Según se cuenta, la madre de Santo Domingo nació en el castillo de Aza, cerca de Aranda, en Castilla la Vieja. No sabemos nada acerca de sus primeros años, pero seguramente que se casó muy joven, según la costumbre del país en aquella época. Su esposo, Félix (tal vez Félix de Guzmán), era gobernador de Calaruega, villa de la provincia de Burgos. A propósito de santo Domingo, Dante escribió: «¡Feliz Calaruega! En ella se escuchaba el suave murmullo de la brisa entre las flores nuevas del jardín de Europa. A lo lejos, las olas rompían sobre la playa y, más allá, el sol naufragaba cada atardecer» (Paraíso, Canto XII). Ahí vivían Juana y su marido y ahí nacieron sus tres hijos: Antonio, el que fue canónigo de Santiago y vendió cuanto tenía para consagrarse al servicio de los pobres y enfermos en un hospital; Manes, quien siguió los pasos de santo Domingo; y la única hija del matrimonio, quien tuvo a su vez dos hijos que ingresaron también en la orden fundada por su tío. Cuando Antonio y Manes eran ya clérigos y hombres maduros, la beata Juana, que deseaba tener más hijos, fue a orar en la iglesia abacial de Silos. Según se cuenta, santo Domingo de Silos se le apareció en sueños y le anunció que pronto tendría un hijo y que sería una lumbrera de la Iglesia. En prueba de agradecimiento, Juana determinó imponer a su hijo el nombre de Domingo.
Antes del nacimiento de éste, la madre soñó «que llevaba un perro en el vientre y que el perro saltaba fuera con una antorcha en el hocico y ponía fuego al mundo entero». El perro se convirtió en el símbolo de la orden de santo Domingo y dio origen al juego de palabras «Domini canes» (los perros guardianes del rebaño del Señor). La madrina del bautismo de Domingo (dicen otros que fue la propia beata Juana) tuvo otro sueño en el que vio al niño con una estrella tan brillante sobre la frente, que todo el mundo estaba iluminado con la luz que proyectaba. Por eso se pinta algunas veces a Santo Domingo con una estrella. Juana se encargó del cuidado de su hijo hasta que éste cumplió los siete años; entonces, le envió a estudiar bajo la dirección de su tío, que era párroco de Gumiel d'Izán. Los biógrafos posteriores cuentan varias leyendas más acerca de la infancia de Domingo.

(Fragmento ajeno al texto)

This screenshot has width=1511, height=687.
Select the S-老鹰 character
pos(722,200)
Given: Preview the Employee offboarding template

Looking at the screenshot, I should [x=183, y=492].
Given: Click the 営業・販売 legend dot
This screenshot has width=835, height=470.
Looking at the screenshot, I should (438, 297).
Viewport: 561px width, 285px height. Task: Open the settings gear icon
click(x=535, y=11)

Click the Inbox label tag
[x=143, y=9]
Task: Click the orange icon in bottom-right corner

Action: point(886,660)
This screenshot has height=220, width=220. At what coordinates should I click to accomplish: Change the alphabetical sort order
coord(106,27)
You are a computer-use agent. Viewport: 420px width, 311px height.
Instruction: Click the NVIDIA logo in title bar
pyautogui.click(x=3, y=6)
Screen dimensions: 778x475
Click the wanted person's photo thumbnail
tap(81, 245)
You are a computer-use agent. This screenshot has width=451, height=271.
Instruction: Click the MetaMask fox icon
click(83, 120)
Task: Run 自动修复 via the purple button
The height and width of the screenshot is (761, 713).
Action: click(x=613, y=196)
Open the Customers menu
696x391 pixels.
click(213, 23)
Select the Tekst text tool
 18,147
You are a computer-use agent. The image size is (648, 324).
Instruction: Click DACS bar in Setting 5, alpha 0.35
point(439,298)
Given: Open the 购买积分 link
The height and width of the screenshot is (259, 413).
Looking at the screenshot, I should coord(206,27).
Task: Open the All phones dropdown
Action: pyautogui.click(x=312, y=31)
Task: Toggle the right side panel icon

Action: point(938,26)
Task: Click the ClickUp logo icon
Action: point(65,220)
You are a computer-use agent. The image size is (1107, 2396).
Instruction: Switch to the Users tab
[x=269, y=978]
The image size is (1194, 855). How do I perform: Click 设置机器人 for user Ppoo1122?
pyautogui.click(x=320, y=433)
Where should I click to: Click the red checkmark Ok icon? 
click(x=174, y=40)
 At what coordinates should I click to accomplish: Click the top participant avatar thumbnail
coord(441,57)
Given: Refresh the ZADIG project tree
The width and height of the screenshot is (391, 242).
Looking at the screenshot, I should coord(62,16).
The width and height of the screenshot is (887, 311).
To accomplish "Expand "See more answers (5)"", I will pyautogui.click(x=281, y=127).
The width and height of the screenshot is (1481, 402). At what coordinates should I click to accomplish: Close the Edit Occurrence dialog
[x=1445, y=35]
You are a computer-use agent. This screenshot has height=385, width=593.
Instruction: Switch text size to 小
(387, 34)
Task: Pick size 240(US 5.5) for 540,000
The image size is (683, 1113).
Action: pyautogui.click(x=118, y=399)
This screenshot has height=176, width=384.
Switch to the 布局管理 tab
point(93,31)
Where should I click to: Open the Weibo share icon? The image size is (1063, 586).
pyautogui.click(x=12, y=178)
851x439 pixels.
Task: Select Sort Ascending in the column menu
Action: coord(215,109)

Pocas madres de santos han alcanzado el honor de la beatificación: Juana es una de ellas y debió tal honor a sus propias virtudes y no a las de sus hijos. Los hagiógrafos suelen alabar a los padres de sus héroes, pero la madre de santo Domingo merecía realmente esas alabanzas, ya que su belleza espiritual era tan grande como su belleza corporal, y supo comunicar ambas al más notable de sus hijos. El pueblo empezó a venerar a la beata desde el momento de su muerte. La ermita de Uclés, que Juana frecuentaba para ver a los Caballeros de Santiago, recibió su nombre, así como una de las capillas del cementerio de Calaruega. A petición del rey Fernando VII, el culto de la beata Juana fue confirmado en 1828.
Tal vez los pocos datos que hemos dado sobre la beata no tienen un fundamento histórico suficientemente sólido. Véase, sin embargo, Ganay, Les Bienheureuses Domínicaines, pp. 13. ss; R. Castaño, Monografía de Santa Juana (1900).